Task goal:
Print the listing below exactly, leaving nothing out.
──────── Extracted material ────────
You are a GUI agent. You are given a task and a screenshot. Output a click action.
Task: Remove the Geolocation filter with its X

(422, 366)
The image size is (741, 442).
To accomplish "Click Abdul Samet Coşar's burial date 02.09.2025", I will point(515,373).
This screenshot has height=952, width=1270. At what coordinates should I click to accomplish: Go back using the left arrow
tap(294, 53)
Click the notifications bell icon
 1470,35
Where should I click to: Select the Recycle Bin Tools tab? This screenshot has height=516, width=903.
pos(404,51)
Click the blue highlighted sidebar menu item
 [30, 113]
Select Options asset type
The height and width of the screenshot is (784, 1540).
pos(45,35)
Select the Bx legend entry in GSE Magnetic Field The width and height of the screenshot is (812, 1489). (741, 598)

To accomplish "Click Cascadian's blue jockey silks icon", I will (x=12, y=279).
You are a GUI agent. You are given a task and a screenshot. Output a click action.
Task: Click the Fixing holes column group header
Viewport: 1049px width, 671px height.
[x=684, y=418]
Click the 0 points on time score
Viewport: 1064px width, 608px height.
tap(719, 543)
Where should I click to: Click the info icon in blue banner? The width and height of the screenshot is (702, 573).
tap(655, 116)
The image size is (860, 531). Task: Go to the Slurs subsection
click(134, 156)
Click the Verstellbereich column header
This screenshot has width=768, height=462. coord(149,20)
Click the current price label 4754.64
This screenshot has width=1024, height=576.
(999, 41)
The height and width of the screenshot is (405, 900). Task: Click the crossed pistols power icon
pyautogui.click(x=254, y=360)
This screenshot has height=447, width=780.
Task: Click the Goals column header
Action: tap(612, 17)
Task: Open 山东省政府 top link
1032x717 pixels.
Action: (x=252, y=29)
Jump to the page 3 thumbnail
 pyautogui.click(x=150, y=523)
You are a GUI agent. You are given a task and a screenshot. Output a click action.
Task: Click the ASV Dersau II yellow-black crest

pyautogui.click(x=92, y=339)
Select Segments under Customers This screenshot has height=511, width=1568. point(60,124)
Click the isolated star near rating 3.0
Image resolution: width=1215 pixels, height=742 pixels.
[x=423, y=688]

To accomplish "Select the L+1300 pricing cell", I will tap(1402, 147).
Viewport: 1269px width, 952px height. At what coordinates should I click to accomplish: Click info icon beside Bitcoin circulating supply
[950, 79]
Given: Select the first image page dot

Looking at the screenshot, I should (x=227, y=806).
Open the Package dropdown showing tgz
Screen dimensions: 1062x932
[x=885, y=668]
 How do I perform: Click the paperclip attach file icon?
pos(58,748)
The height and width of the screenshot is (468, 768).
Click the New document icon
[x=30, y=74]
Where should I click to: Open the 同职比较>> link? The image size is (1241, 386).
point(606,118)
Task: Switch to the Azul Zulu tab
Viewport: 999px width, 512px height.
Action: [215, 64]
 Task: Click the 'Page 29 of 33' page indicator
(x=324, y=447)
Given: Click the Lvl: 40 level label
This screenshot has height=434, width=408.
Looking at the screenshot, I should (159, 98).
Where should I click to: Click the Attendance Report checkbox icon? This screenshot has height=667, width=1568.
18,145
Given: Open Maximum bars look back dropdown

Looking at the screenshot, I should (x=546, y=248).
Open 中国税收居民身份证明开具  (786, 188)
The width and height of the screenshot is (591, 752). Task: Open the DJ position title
────────
Task result:
You are a GUI agent. You are given a task and a screenshot. Output a click action.
Task: Remove the Geolocation filter with its X

(422, 366)
The image size is (741, 442).
To accomplish "Click Abdul Samet Coşar's burial date 02.09.2025", I will point(515,373).
This screenshot has height=952, width=1270. At what coordinates should I click to accomplish: Go back using the left arrow
tap(294, 53)
Click the notifications bell icon
 1470,35
Where should I click to: Select the Recycle Bin Tools tab? This screenshot has height=516, width=903.
pos(404,51)
Click the blue highlighted sidebar menu item
 [30, 113]
Select Options asset type
The height and width of the screenshot is (784, 1540).
pos(45,35)
Select the Bx legend entry in GSE Magnetic Field The width and height of the screenshot is (812, 1489). (741, 598)

To accomplish "Click Cascadian's blue jockey silks icon", I will (x=12, y=279).
You are a GUI agent. You are given a task and a screenshot. Output a click action.
Task: Click the Fixing holes column group header
Viewport: 1049px width, 671px height.
[x=684, y=418]
Click the 0 points on time score
Viewport: 1064px width, 608px height.
tap(719, 543)
Where should I click to: Click the info icon in blue banner? The width and height of the screenshot is (702, 573).
tap(655, 116)
The image size is (860, 531). Task: Go to the Slurs subsection
click(134, 156)
Click the Verstellbereich column header
This screenshot has width=768, height=462. coord(149,20)
Click the current price label 4754.64
This screenshot has width=1024, height=576.
(999, 41)
The height and width of the screenshot is (405, 900). Task: Click the crossed pistols power icon
pyautogui.click(x=254, y=360)
This screenshot has height=447, width=780.
Task: Click the Goals column header
Action: tap(612, 17)
Task: Open 山东省政府 top link
1032x717 pixels.
Action: (x=252, y=29)
Jump to the page 3 thumbnail
 pyautogui.click(x=150, y=523)
You are a GUI agent. You are given a task and a screenshot. Output a click action.
Task: Click the ASV Dersau II yellow-black crest

pyautogui.click(x=92, y=339)
Select Segments under Customers This screenshot has height=511, width=1568. point(60,124)
Click the isolated star near rating 3.0
Image resolution: width=1215 pixels, height=742 pixels.
[x=423, y=688]

To accomplish "Select the L+1300 pricing cell", I will tap(1402, 147).
Viewport: 1269px width, 952px height. At what coordinates should I click to accomplish: Click info icon beside Bitcoin circulating supply
[950, 79]
Given: Select the first image page dot

Looking at the screenshot, I should (x=227, y=806).
Open the Package dropdown showing tgz
Screen dimensions: 1062x932
[x=885, y=668]
 How do I perform: Click the paperclip attach file icon?
pos(58,748)
The height and width of the screenshot is (468, 768).
Click the New document icon
[x=30, y=74]
Where should I click to: Open the 同职比较>> link? The image size is (1241, 386).
point(606,118)
Task: Switch to the Azul Zulu tab
Viewport: 999px width, 512px height.
Action: [215, 64]
 Task: Click the 'Page 29 of 33' page indicator
(x=324, y=447)
Given: Click the Lvl: 40 level label
This screenshot has height=434, width=408.
Looking at the screenshot, I should (159, 98).
Where should I click to: Click the Attendance Report checkbox icon? This screenshot has height=667, width=1568.
18,145
Given: Open Maximum bars look back dropdown

Looking at the screenshot, I should (x=546, y=248).
Open 中国税收居民身份证明开具  (786, 188)
The width and height of the screenshot is (591, 752). Task: Open the DJ position title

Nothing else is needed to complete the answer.